Le citoyen romain et ses plaisirs

Le citoyen romain idéal ne s’accouple que pour se reproduire. Mais il se délasse en banquetant aux thermes entouré de jeunes éphèbes.

Les Romains, a priori, n’ont pas de sexualité. Déjà passablement contestée dans les années 2000, la notion même de « sexualité » ne peut certainement pas s’appliquer aux femmes et aux hommes d’il y a deux mille ans. Le terme n’existe d’ailleurs ni en latin ni en grec. Ce n’est pas une seule question de terminologie, c’est aussi une question de pratique. La compréhension des anciens Romains nécessite un redéploiement complet des fonctions par rapport aux pratiques d’aujourd’hui. Les Romains sont esclavagistes et polythéistes, ne mangent pas comme aujourd’hui, ne lisent pas comme aujourd’hui, n’ont pas la même mémoire que celle d’aujourd’hui, ne font pas la guerre comme aujourd’hui. En toute logique, ils ne connaissent pas la volupté comme aujourd’hui.

À Rome, il y a des hommes libres, qui sont des citoyens-soldats, ou bien des hommes esclaves, qui ne sont ni des citoyens ni des soldats. Et il y a des femmes libres, qui sont des épouses et des mères, ou bien des femmes esclaves, qui ne sont pas des épouses mais peuvent être des concubines, et qui ne sont pas des mères mais qui peuvent être des nourrices. Pour un citoyen-soldat, le plaisir n’est pas une notion constitutive de son identité, c’est même une notion étrangère, surtout grecque ou asiatique, car la Grèce asiatique est la contrée de la mollesse et de la volupté.
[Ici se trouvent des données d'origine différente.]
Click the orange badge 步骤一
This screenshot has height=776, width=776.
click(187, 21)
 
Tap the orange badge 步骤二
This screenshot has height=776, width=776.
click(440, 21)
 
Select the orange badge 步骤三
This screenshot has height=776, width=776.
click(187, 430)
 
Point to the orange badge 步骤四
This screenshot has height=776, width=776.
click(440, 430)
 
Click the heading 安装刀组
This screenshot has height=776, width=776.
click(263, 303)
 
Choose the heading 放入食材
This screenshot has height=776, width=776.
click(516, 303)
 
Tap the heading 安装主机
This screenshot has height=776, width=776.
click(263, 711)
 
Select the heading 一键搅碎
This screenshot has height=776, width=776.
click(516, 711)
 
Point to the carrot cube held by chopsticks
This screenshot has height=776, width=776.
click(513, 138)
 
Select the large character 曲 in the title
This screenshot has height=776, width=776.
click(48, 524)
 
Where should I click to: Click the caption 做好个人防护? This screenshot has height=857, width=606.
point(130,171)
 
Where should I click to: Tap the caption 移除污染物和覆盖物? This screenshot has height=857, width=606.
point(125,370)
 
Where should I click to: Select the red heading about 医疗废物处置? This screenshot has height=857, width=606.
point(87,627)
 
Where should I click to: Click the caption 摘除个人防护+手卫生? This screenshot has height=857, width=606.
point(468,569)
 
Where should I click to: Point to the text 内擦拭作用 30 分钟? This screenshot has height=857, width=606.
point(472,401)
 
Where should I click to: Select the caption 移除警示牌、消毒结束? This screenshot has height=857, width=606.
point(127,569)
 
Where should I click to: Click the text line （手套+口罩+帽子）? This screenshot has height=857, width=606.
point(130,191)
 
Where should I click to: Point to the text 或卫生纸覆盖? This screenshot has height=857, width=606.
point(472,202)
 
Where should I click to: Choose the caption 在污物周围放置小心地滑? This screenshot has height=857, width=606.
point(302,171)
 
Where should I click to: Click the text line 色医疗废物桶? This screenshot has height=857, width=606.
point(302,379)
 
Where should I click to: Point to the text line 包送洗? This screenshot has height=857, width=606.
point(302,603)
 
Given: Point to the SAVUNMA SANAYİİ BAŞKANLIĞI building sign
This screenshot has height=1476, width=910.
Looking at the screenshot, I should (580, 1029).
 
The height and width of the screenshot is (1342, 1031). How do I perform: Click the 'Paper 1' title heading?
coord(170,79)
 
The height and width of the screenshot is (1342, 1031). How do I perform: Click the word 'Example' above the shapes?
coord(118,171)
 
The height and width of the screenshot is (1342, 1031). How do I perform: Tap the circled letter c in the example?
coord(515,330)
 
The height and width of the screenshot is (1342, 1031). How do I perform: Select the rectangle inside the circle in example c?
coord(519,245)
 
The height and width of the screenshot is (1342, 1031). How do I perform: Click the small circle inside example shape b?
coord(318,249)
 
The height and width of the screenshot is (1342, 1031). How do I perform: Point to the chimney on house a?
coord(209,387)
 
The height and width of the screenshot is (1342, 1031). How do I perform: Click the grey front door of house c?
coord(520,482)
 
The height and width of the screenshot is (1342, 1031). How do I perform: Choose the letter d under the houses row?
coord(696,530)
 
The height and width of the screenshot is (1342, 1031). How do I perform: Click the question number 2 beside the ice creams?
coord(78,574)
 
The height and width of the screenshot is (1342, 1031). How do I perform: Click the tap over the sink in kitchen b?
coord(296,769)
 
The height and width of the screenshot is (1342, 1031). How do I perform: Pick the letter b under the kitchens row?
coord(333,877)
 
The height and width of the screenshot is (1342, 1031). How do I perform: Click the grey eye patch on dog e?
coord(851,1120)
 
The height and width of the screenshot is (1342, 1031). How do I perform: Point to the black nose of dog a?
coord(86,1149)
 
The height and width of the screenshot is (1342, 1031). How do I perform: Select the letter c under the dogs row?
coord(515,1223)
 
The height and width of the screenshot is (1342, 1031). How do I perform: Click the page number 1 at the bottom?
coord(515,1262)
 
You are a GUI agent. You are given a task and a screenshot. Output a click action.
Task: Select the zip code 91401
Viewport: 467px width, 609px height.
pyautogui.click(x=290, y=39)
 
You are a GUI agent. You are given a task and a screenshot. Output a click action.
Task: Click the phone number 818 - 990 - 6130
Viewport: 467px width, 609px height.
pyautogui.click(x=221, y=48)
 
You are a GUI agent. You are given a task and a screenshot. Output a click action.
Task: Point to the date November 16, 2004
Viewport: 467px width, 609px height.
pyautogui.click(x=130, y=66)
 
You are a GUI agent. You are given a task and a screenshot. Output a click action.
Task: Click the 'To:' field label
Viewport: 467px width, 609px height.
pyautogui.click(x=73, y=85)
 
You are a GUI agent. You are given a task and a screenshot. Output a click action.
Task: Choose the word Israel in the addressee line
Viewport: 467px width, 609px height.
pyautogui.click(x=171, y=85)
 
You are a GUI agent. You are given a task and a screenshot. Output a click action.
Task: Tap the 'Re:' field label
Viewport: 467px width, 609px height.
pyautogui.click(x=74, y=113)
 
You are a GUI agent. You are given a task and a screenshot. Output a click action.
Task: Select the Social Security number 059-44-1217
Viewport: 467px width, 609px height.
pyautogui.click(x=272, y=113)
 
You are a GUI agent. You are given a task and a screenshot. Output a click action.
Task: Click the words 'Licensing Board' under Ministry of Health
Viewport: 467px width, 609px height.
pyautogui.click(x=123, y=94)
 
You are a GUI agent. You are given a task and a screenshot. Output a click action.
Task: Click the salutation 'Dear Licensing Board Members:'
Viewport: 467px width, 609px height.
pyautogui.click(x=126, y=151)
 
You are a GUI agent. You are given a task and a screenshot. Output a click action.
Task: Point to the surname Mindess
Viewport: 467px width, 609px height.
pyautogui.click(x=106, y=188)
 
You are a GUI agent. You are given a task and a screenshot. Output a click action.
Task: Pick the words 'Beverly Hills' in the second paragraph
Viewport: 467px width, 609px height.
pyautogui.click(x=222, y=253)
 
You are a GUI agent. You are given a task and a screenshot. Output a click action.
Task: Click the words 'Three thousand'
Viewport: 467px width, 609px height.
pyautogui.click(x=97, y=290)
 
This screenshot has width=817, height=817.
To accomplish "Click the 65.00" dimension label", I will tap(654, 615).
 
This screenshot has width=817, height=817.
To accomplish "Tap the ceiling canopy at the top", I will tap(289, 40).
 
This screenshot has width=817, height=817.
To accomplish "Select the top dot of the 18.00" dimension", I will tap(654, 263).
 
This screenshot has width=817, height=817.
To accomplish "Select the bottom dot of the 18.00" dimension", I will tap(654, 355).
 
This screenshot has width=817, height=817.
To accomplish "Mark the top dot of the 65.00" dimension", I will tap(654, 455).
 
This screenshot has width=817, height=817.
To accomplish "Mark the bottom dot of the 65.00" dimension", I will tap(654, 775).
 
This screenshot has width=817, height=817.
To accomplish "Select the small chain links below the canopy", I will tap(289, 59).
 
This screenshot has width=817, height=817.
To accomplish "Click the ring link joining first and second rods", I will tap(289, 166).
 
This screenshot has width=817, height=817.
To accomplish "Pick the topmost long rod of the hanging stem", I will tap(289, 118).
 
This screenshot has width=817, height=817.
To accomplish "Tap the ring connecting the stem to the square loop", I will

L’homme romain libre se lève tôt, il a dormi seul et n’a commis avec son épouse, femme libre, née de parents libres, que le seul acte du devoir conjugal. L’homme libre n’embrasse pas sa femme. C’est à peine s’il la touche. S’il avait un comportement trop pressant à l’égard de son épouse, la femme irait immédiatement s’en plaindre à son père, lequel serait indigné par la volupté de son gendre. On connaît ainsi des cas de divorce obtenus par une épouse au motif qu’un mari s’est montré trop vénérien.